* Start RECORDS *

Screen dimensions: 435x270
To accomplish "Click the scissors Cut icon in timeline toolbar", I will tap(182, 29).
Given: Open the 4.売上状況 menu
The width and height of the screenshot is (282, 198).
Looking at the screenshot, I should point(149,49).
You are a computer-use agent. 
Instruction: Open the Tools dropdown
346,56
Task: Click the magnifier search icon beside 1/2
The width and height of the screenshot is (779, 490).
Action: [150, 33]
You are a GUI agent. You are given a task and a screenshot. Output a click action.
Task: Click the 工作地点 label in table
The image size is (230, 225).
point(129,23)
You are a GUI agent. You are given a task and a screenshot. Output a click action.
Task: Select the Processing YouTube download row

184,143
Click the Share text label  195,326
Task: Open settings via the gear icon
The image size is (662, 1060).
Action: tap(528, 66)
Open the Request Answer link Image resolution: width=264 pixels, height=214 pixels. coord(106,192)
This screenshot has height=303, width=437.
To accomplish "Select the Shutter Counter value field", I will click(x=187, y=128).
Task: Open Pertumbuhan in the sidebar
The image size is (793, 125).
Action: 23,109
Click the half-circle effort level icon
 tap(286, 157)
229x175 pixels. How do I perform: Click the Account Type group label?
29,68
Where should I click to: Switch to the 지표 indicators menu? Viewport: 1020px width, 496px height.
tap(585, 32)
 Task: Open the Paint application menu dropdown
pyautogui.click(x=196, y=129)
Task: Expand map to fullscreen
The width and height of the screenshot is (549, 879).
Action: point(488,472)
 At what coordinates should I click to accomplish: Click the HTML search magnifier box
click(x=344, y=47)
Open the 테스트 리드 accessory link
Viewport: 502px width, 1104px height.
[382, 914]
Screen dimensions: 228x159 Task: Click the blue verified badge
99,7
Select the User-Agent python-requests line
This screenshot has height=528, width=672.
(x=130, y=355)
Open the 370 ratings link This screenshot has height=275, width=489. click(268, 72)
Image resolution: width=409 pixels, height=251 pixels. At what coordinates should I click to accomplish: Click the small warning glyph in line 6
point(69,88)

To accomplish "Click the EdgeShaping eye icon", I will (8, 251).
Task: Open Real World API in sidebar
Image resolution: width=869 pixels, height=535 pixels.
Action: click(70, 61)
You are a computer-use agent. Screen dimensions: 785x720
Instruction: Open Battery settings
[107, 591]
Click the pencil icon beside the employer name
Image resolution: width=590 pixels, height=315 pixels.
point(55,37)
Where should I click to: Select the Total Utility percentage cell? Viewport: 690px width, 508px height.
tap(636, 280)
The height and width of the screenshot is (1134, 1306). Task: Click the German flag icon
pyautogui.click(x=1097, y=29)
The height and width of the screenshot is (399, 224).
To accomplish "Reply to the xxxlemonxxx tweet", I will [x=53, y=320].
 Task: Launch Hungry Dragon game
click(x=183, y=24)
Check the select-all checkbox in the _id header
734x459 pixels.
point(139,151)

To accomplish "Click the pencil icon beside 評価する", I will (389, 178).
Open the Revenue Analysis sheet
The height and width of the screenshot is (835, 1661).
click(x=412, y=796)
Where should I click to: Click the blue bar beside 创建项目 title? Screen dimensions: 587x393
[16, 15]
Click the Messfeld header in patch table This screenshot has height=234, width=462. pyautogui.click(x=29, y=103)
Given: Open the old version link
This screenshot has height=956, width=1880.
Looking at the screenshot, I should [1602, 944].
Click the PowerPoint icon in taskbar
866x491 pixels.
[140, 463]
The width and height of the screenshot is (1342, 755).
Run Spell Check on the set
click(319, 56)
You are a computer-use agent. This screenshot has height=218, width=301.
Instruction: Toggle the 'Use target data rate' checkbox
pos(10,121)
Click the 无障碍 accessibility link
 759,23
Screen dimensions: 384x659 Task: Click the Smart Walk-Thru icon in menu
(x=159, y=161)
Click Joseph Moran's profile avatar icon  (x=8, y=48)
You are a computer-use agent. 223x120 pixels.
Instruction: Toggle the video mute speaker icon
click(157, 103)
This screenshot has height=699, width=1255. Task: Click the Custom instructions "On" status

* End RECORDS *

-- EXERCISE DETAILS --
Convert the data above into a JSON array of strings, one string per line, leaving out any blank lines.

-- CORRECT OUTPUT --
[
  "Screen dimensions: 435x270",
  "To accomplish \"Click the scissors Cut icon in timeline toolbar\", I will tap(182, 29).",
  "Given: Open the 4.売上状況 menu",
  "The width and height of the screenshot is (282, 198).",
  "Looking at the screenshot, I should point(149,49).",
  "You are a computer-use agent. ",
  "Instruction: Open the Tools dropdown",
  "346,56",
  "Task: Click the magnifier search icon beside 1/2",
  "The width and height of the screenshot is (779, 490).",
  "Action: [150, 33]",
  "You are a GUI agent. You are given a task and a screenshot. Output a click action.",
  "Task: Click the 工作地点 label in table",
  "The image size is (230, 225).",
  "point(129,23)",
  "You are a GUI agent. You are given a task and a screenshot. Output a click action.",
  "Task: Select the Processing YouTube download row",
  "184,143",
  "Click the Share text label  195,326",
  "Task: Open settings via the gear icon",
  "The image size is (662, 1060).",
  "Action: tap(528, 66)",
  "Open the Request Answer link Image resolution: width=264 pixels, height=214 pixels. coord(106,192)",
  "This screenshot has height=303, width=437.",
  "To accomplish \"Select the Shutter Counter value field\", I will click(x=187, y=128).",
  "Task: Open Pertumbuhan in the sidebar",
  "The image size is (793, 125).",
  "Action: 23,109",
  "Click the half-circle effort level icon",
  " tap(286, 157)",
  "229x175 pixels. How do I perform: Click the Account Type group label?",
  "29,68",
  "Where should I click to: Switch to the 지표 indicators menu? Viewport: 1020px width, 496px height.",
  "tap(585, 32)",
  " Task: Open the Paint application menu dropdown",
  "pyautogui.click(x=196, y=129)",
  "Task: Expand map to fullscreen",
  "The width and height of the screenshot is (549, 879).",
  "Action: point(488,472)",
  " At what coordinates should I click to accomplish: Click the HTML search magnifier box",
  "click(x=344, y=47)",
  "Open the 테스트 리드 accessory link",
  "Viewport: 502px width, 1104px height.",
  "[382, 914]",
  "Screen dimensions: 228x159 Task: Click the blue verified badge",
  "99,7",
  "Select the User-Agent python-requests line",
  "This screenshot has height=528, width=672.",
  "(x=130, y=355)",
  "Open the 370 ratings link This screenshot has height=275, width=489. click(268, 72)",
  "Image resolution: width=409 pixels, height=251 pixels. At what coordinates should I click to accomplish: Click the small warning glyph in line 6",
  "point(69,88)",
  "To accomplish \"Click the EdgeShaping eye icon\", I will (8, 251).",
  "Task: Open Real World API in sidebar",
  "Image resolution: width=869 pixels, height=535 pixels.",
  "Action: click(70, 61)",
  "You are a computer-use agent. Screen dimensions: 785x720",
  "Instruction: Open Battery settings",
  "[107, 591]",
  "Click the pencil icon beside the employer name",
  "Image resolution: width=590 pixels, height=315 pixels.",
  "point(55,37)",
  "Where should I click to: Select the Total Utility percentage cell? Viewport: 690px width, 508px height.",
  "tap(636, 280)",
  "The height and width of the screenshot is (1134, 1306). Task: Click the German flag icon",
  "pyautogui.click(x=1097, y=29)",
  "The height and width of the screenshot is (399, 224).",
  "To accomplish \"Reply to the xxxlemonxxx tweet\", I will [x=53, y=320].",
  " Task: Launch Hungry Dragon game",
  "click(x=183, y=24)",
  "Check the select-all checkbox in the _id header",
  "734x459 pixels.",
  "point(139,151)",
  "To accomplish \"Click the pencil icon beside 評価する\", I will (389, 178).",
  "Open the Revenue Analysis sheet",
  "The height and width of the screenshot is (835, 1661).",
  "click(x=412, y=796)",
  "Where should I click to: Click the blue bar beside 创建项目 title? Screen dimensions: 587x393",
  "[16, 15]",
  "Click the Messfeld header in patch table This screenshot has height=234, width=462. pyautogui.click(x=29, y=103)",
  "Given: Open the old version link",
  "This screenshot has height=956, width=1880.",
  "Looking at the screenshot, I should [1602, 944].",
  "Click the PowerPoint icon in taskbar",
  "866x491 pixels.",
  "[140, 463]",
  "The width and height of the screenshot is (1342, 755).",
  "Run Spell Check on the set",
  "click(319, 56)",
  "You are a computer-use agent. This screenshot has height=218, width=301.",
  "Instruction: Toggle the 'Use target data rate' checkbox",
  "pos(10,121)",
  "Click the 无障碍 accessibility link",
  " 759,23",
  "Screen dimensions: 384x659 Task: Click the Smart Walk-Thru icon in menu",
  "(x=159, y=161)",
  "Click Joseph Moran's profile avatar icon  (x=8, y=48)",
  "You are a computer-use agent. 223x120 pixels.",
  "Instruction: Toggle the video mute speaker icon",
  "click(157, 103)",
  "This screenshot has height=699, width=1255. Task: Click the Custom instructions \"On\" status"
]